# Lake Houston Dam 1/18-1/19



## fishin d (Mar 24, 2013)

Hey guys, just wanted to share my fishing report for the dam. I decided to take the boat out for a spin as it had been sitting for a cpl months and wanted to stay close to home just in case it got the hiccups. At first I figured i'd give the reservoir on pineland a try, but when I went to purchase some bait from jen & david's bait shop, the guy selling the bait (david?) mentioned that I might have better luck down at the dam. I took his advice along with some live bait and managed to catch 5 blue catfish using a fish finder rig.

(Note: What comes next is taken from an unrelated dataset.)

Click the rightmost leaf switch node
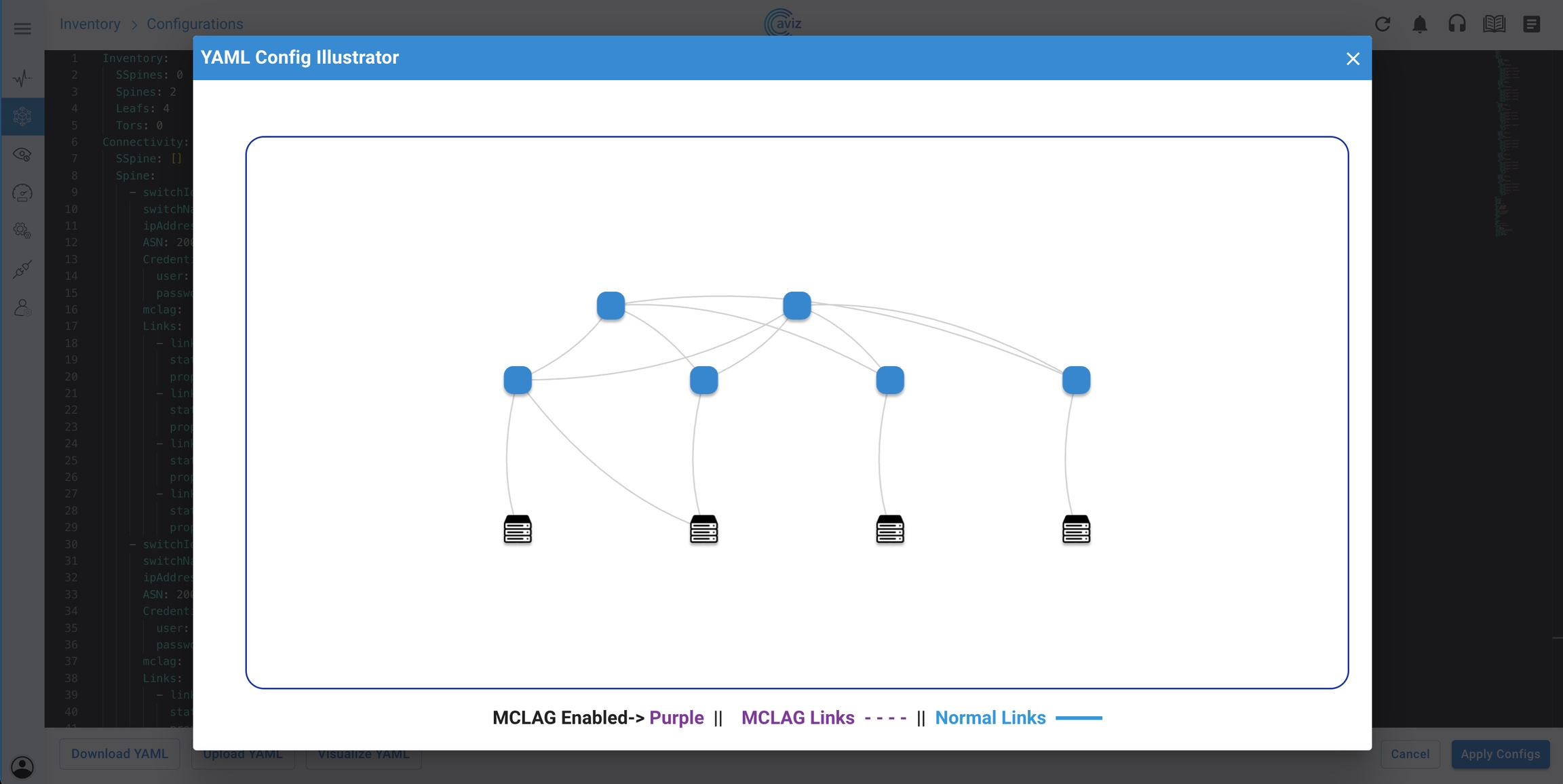This screenshot has width=1563, height=784. [1076, 380]
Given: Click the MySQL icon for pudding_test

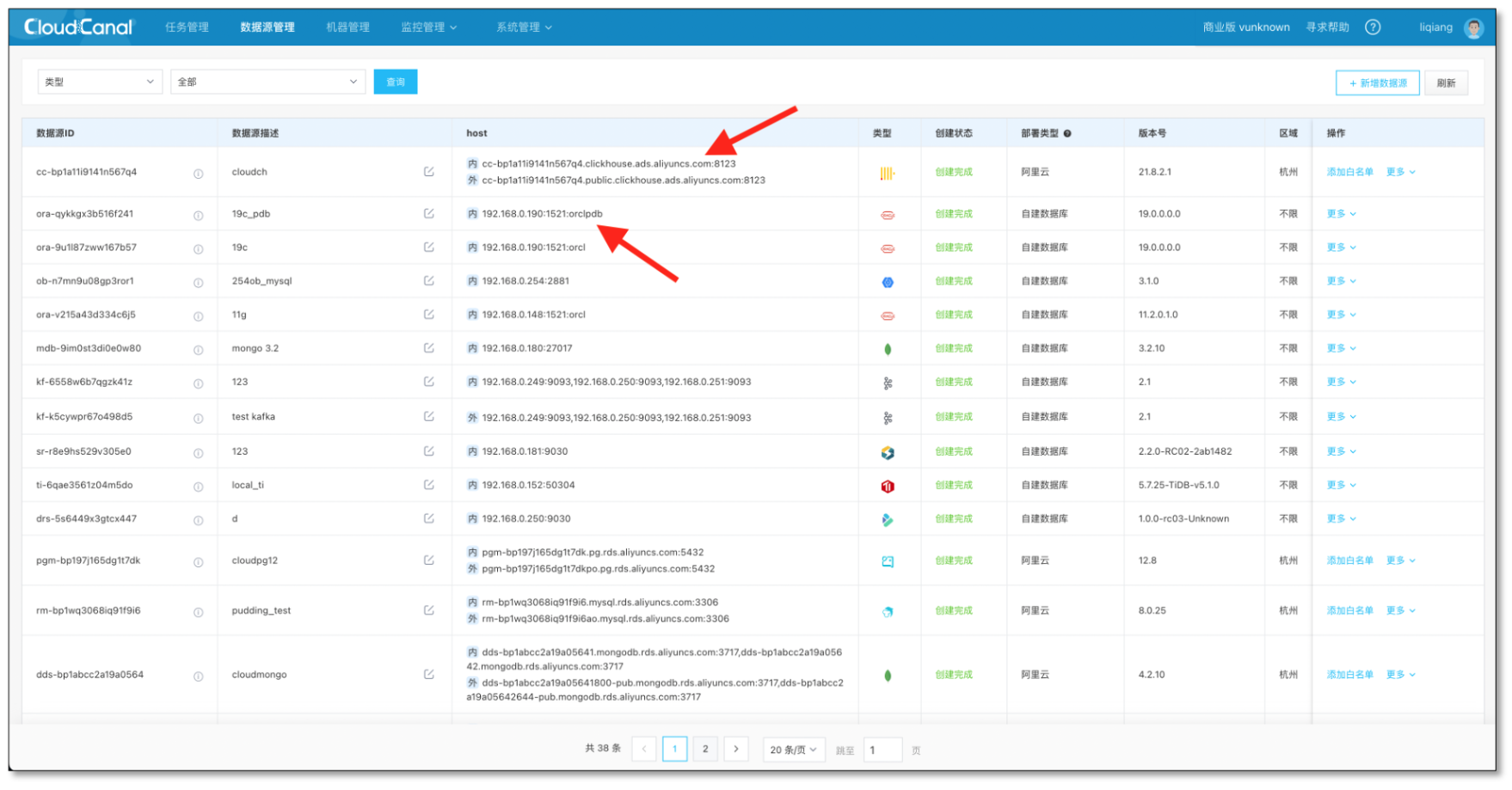Looking at the screenshot, I should click(x=889, y=610).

They were mostly in the 18-20" range except for my biggest catfish to date that pushed 36"+ lol! Fished from about 1-6pm. I went back the next day and caught another four and called it a day. I have a feeling I'll be doing a bit more freshwater fishing.


----------



## Bankin' On It (Feb 14, 2013)

Nice work!


----------



## bigdaddy67 (Oct 30, 2012)

nice fish also good report. looks like you used worms for bait.


----------



## tngbmt (May 30, 2004)

we can still go up to the dam to fish?


----------



## fishin d (Mar 24, 2013)

Thx guys. I got em off minnows and goldfish. Yes, the dam is accessible by boat.


----------



## Danny O (Apr 14, 2010)

Nice cat! Good job.


----------



## fishin d (Mar 24, 2013)

Thx!


----------



## SaltwaterTom (Jun 23, 2013)

fishin d said:


> Thx guys. I got em off minnows and goldfish. Yes, the dam is accessible by boat.


So I was looking on the map to see where to launch, and have found on Good Time's Facebook page that they are now closed. Is this the case, and if so, where should I launch to fish below the dam?


----------



## bigdaddy67 (Oct 30, 2012)

SaltwaterTom said:


> So I was looking on the map to see where to launch, and have found on Good Time's Facebook page that they are now closed. Is this the case, and if so, where should I launch to fish below the dam?


I would like to know also.


----------



## redexpress (Apr 5, 2010)

Loves marina would be the only alternative. It's just a bit further south on the river. Not enough to make a big difference. It's on old HWY90. Turn south off old 90 just east of the river and you go back under the highway to the marina. Several ramps to choose from. I prefer it to Good Times.

If you're headed north under the railroad bridge in your boat, go under the bridge at about the 3rd opening from the west bank.

Did Good Times close permanently or just for the winter??


----------



## bigdaddy67 (Oct 30, 2012)

i just went good times marina and they are open.infact some people are catching crappie.i will be there at first light.


----------